Seeing the abyssal waving his bladed bow around, Speaker carefully considered his options. He didn’t want to be bogged down fighting this one foe to a standstill – he just needed to get rid of the abyssal’s bow…
Recalling Homage, all the while Gift kept making a lovely amount of noise and bladed danger for the deathknight, Speaker took careful aim and after a few seconds hurled Homage so that it passed the deathknight, came around and then tried to bash the bow out of his bony grip.
Coming in silently, and cloaked by the dust, Homage struck the bow and flung it towards Speaker. The abyssal cried out in anger, lunging for the bow but having to divert to dodge Gift once more, all the while Speaker beat a hasty retreat out a window, igniting his ruby pinions once outside so that the wings of flame wouldn’t set the building alight.
Quickly gaining distance from the abyssal, though the undead horror’s shouts of fury were still carried clearly in the wind, Speaker struggled to force the bow away into elsewhere using the same charm he’d normally use to quickly stash and recall his own weapons. This left him almost distracted enough to miss the glorious sight that unfolded before him as he flew back over the rooftops of Thorns to the plaza in front of the twilight amphitheatre: With a piercing cry that pulsed out from Sunrise, followed an instant later by the greatly engorged thundercloud high above unloading its full fury of golden lightning down into her, and through her into the ground, the shadowland erupted, peeling away like dead skin.
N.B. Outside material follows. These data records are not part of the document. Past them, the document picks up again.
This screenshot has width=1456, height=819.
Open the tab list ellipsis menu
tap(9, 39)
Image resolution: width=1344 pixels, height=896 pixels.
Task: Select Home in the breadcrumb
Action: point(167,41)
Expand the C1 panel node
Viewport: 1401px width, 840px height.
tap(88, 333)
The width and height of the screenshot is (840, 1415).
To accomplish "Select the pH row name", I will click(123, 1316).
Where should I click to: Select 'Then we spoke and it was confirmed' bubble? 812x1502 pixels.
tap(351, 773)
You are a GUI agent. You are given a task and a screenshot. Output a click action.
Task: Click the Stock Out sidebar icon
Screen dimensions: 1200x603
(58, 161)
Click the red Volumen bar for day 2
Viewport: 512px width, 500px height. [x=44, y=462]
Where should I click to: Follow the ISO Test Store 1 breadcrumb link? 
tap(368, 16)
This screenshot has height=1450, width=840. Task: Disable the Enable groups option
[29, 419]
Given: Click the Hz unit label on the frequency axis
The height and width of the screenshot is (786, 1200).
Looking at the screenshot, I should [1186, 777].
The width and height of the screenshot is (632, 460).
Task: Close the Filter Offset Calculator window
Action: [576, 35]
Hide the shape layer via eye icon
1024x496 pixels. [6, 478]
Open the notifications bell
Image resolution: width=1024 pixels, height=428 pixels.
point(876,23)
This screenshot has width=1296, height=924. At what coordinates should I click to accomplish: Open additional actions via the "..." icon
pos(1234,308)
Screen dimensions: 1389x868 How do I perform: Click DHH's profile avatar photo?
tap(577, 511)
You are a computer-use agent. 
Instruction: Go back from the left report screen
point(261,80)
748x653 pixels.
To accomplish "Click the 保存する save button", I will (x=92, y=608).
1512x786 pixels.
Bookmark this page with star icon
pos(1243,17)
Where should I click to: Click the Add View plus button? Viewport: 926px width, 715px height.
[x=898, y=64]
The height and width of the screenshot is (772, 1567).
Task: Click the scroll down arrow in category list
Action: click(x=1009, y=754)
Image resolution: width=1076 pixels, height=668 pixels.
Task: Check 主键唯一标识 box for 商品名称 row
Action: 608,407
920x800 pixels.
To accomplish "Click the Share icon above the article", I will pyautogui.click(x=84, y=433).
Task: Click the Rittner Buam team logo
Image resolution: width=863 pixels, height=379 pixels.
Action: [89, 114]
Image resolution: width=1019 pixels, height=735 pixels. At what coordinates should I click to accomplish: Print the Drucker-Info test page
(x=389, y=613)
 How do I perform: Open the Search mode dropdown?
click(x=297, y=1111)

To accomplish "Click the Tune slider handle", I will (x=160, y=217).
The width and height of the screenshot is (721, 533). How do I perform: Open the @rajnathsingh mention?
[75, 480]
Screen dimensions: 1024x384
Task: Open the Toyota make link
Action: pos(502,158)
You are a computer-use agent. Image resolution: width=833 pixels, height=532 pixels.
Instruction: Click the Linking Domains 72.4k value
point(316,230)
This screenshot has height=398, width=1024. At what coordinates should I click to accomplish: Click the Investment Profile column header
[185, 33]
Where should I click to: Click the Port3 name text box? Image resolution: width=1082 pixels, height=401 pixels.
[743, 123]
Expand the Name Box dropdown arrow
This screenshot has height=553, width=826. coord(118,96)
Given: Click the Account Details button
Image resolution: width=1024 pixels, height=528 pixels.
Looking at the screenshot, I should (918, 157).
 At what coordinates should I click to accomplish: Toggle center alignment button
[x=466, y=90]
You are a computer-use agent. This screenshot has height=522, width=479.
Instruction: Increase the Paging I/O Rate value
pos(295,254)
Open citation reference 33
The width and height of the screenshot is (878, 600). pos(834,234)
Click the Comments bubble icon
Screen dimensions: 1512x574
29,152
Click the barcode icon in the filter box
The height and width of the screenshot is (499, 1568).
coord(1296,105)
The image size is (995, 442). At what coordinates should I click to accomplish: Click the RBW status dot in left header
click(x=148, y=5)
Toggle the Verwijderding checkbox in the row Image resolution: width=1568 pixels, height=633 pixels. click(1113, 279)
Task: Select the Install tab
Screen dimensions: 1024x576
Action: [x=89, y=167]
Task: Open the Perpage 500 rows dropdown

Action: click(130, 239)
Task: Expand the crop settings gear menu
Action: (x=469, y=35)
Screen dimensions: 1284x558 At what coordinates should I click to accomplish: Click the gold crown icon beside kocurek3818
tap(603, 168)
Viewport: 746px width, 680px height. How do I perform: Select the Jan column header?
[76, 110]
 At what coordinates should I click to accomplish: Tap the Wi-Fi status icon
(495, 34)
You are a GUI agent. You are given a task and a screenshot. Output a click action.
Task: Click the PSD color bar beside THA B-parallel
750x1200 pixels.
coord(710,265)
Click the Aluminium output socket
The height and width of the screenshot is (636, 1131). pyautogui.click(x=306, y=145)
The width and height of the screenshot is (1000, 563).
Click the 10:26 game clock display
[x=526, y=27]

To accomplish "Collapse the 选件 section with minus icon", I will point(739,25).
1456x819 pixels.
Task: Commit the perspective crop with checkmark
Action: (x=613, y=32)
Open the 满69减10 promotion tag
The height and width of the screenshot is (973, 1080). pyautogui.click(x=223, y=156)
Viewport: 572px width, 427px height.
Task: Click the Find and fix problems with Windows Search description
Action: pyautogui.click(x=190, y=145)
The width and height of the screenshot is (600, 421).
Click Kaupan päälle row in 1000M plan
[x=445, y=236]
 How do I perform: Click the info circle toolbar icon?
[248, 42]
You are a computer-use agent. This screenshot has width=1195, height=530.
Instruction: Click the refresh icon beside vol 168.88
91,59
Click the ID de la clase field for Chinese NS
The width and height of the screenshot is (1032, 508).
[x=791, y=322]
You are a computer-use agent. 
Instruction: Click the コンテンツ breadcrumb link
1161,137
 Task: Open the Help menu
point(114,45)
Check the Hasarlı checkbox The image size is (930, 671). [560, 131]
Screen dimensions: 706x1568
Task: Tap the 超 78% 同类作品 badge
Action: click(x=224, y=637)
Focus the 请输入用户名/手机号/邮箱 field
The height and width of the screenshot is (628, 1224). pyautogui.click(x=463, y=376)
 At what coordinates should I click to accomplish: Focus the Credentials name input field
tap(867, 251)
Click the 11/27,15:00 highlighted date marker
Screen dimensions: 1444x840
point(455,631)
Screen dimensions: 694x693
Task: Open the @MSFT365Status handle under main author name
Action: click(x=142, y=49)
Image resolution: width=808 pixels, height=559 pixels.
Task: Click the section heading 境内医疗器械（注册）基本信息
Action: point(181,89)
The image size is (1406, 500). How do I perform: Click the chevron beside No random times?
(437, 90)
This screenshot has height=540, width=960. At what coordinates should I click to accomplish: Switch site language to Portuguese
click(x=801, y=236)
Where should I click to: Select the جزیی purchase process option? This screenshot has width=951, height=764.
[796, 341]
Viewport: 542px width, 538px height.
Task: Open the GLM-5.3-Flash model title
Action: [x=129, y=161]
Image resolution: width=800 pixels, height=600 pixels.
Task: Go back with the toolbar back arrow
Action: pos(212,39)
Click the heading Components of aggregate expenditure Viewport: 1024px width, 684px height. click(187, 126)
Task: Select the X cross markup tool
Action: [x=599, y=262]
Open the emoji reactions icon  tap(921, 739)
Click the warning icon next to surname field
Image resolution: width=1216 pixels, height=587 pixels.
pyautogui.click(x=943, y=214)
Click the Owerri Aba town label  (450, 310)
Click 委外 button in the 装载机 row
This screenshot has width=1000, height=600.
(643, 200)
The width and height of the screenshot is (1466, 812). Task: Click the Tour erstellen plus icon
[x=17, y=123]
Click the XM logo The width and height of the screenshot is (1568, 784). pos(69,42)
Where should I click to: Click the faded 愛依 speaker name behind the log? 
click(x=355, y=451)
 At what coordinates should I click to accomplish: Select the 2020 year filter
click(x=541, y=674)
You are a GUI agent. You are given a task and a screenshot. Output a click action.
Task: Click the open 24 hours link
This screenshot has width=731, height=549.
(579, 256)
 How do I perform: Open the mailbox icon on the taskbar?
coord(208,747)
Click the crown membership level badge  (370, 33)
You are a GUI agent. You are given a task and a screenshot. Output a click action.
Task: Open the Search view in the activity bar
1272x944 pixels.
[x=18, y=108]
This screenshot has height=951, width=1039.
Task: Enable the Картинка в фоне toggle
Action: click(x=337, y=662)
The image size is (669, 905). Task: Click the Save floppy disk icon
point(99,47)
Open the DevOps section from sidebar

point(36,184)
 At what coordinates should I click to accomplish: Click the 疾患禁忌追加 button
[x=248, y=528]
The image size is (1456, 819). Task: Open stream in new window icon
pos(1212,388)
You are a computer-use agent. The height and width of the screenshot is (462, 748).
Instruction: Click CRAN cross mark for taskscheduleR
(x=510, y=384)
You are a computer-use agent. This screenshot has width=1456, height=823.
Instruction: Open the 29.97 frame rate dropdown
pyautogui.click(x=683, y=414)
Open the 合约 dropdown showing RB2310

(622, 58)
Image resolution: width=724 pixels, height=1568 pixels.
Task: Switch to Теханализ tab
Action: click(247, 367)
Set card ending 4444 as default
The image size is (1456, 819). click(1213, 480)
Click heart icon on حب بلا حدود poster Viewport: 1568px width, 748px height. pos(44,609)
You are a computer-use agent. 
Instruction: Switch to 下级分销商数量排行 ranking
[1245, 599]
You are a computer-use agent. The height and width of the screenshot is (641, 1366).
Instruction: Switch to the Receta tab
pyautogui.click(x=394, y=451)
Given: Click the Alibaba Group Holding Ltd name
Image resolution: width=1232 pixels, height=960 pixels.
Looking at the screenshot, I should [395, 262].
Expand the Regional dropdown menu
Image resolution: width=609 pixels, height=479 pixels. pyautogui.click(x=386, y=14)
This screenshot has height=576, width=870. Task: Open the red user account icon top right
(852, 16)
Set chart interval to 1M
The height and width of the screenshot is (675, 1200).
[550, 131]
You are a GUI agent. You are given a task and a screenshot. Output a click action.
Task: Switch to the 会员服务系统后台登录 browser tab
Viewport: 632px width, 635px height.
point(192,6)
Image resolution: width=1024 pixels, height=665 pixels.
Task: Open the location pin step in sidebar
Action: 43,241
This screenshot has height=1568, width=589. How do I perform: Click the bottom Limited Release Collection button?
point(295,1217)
It was the most beautiful thing Speaker had ever seen. It was the kind of sight, seeing color and warmth return to this patch of Creation as it blossomed outwards, that poets and artists could spend a lifetime painting or composing poetry to honor and exalt.
As the pulse moved outwards, and Speaker flew in towards it, the instant the two met he drew a deep breath, savouring the renewed feeling of respiring the cleansed essence of Creation. Oh, how glorious it felt!